Apex Diesel Performance’s latest and greatest build the shop recently finished is a big, single charger, Super Stock 6.7L Cummins engine.

The sled pulling engine build started with a 6.7L Cummins factory block and the shop added a one-inch deck plate and ductile iron Power Bore cylinder sleeves.

“We use [Power Bore] strictly for all of our 6.7s, even if we don’t use a deck plate,” he says. “A 6.7 bore is 4.210˝, and we’ll actually sleeve it back to a 4.125˝ bore. The sleeves work pretty well and we haven’t had any failures or cracks. The factory machines the block and we clearance the bottom of the liners and the inside of the block a little bit for the longer rods and the rotating assembly with the smaller bore size. If we don’t, we get into a little bit of clearancing issues there.”

The shop uses a factory crankshaft as well, which is a 4.880˝ stroke and is extremely strong and a good design right out of the box, according to Harrison. The shop also opts to use the ‘old school,’ 12-valve cylinder head, which is a Hamilton Cam’s aftermarket casting.

“We make our own bottom end girdle too – a 14 millimeter, one-piece, bottom end girdle,” he says. “It’s the same thing with the top – a 14 millimeter ARP 625 head stud. They hold up pretty good and we don’t usually have any firing or head gasket trouble out of them, which for the boost and the cylinder pressure we run is pretty impressive. This set up makes about 120 pounds of pressure on just a single charger.

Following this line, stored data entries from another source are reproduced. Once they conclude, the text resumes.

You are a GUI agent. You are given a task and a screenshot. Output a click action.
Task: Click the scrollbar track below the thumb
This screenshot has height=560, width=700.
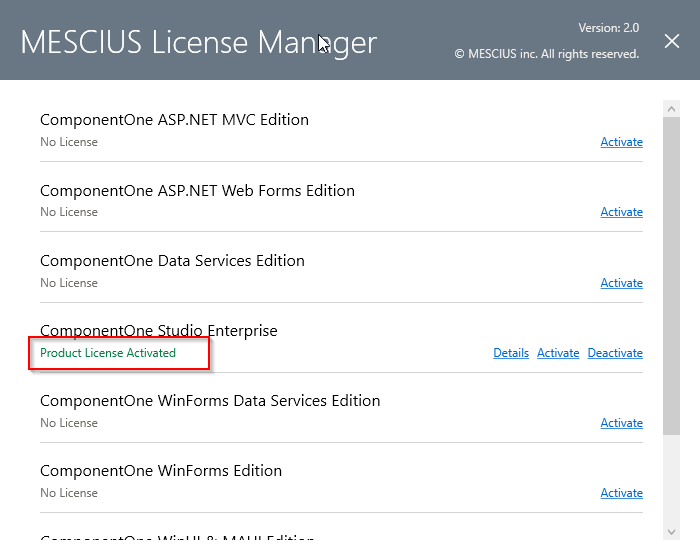[671, 480]
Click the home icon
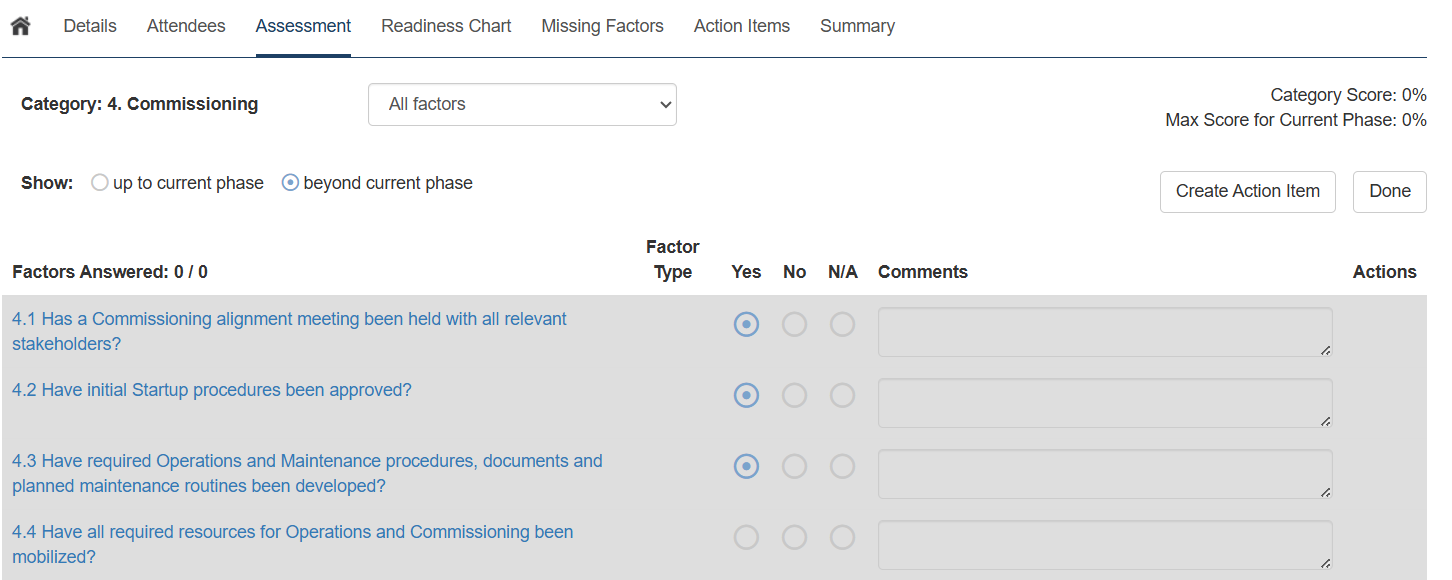Image resolution: width=1452 pixels, height=580 pixels. tap(20, 26)
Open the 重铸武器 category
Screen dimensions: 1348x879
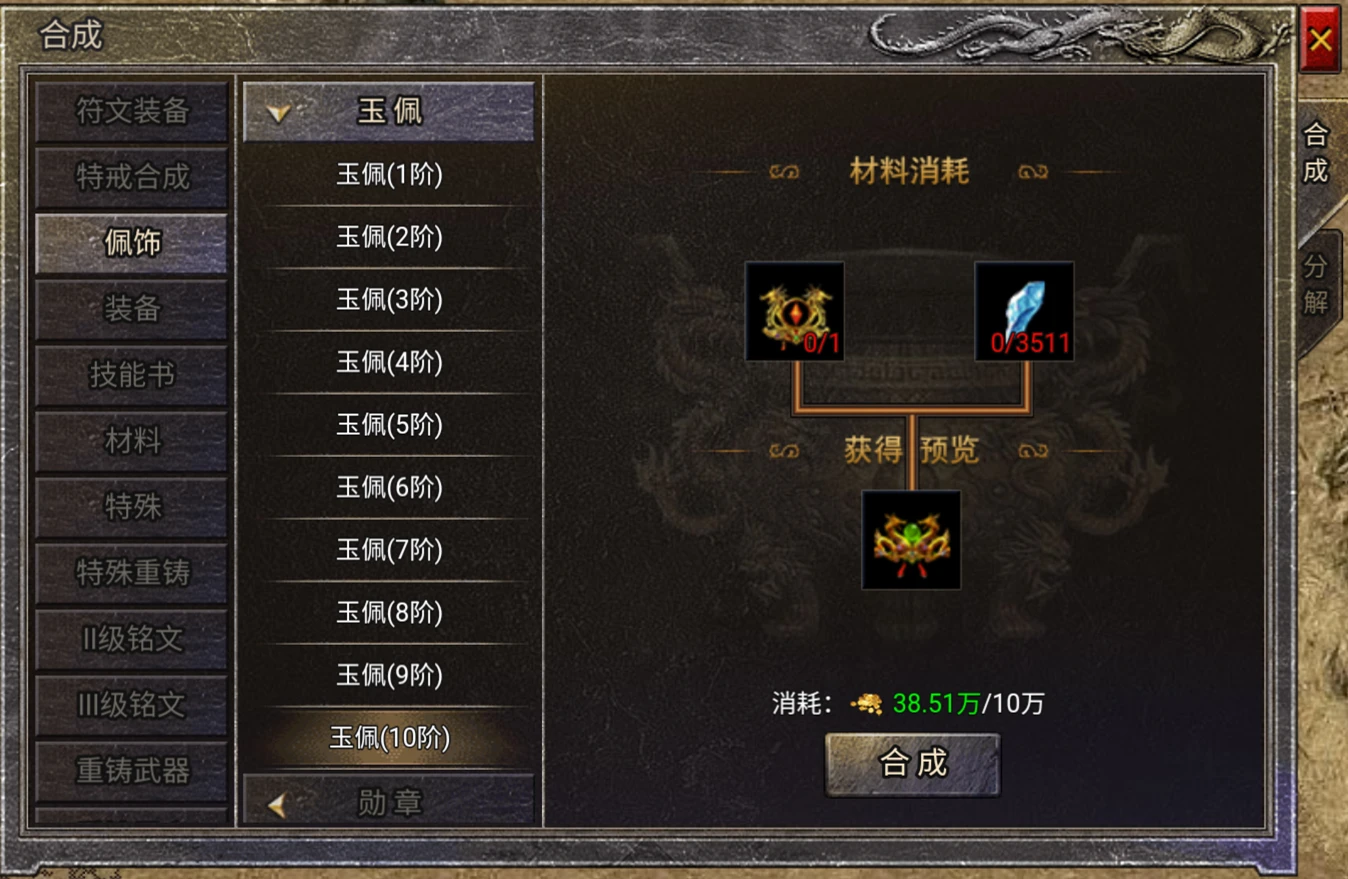click(132, 771)
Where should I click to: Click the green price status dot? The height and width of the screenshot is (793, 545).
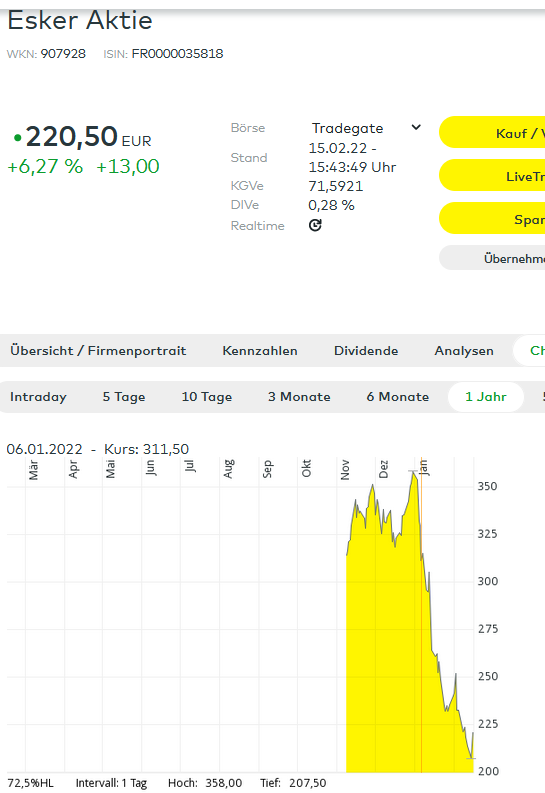pos(18,138)
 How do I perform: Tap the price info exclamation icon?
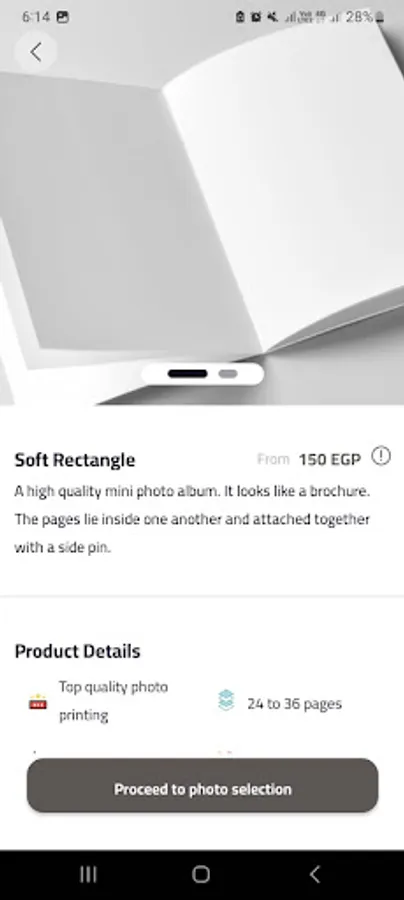381,456
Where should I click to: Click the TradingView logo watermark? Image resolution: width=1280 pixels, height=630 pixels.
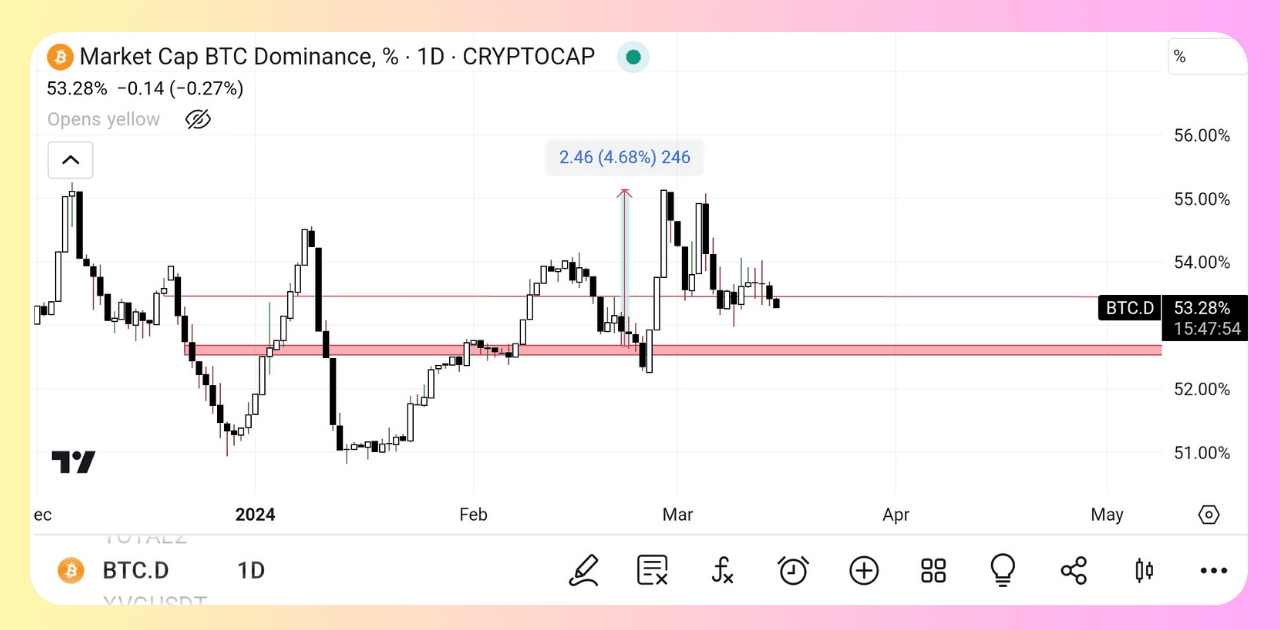tap(71, 461)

“We also make our own billet rods, which are custom, one-inch longer, triple-beam rods. These are similar to the H-beams, but we add a third beam in the center of the connecting rod. We modify the block for roller cam bearings and we modify the lifter bores to accept a roller lifter instead of the factory flat tappet style. We run a Crower keyed lifter and a bronze bushing in the lifter bores.”

For this build, Apex runs tool steel wrist pins and tool steel, solid pushrods due to the cylinder pressure and the spring pressure of the engine.

“We’re running into a little bit of deflection and clearance issues in the cylinder head because with the really high lift, high duration camshafts we run, you can only clearance the head so far, so you can’t get a real big pushrod in them,” Harrison says. “So we stay with a smaller, tool steel, Top Fuel dragster, pushrod and stay with a smaller diameter. We get those from Manton.”

The 6.7 Cummins also gets equipped with Arias forged pistons, a Fluidampr, a billet roller rocker system for better valvetrain geometry, Clevite coated bearings, a 17mm Hypermax Sigma pump, Sheid Diesel injectors, and a wet sump, R&R external, three-stage oiling system.

To cap off the build, Apex has a 4.5˝ ball bearing, billet center section HX82 turbocharger on the 6.7.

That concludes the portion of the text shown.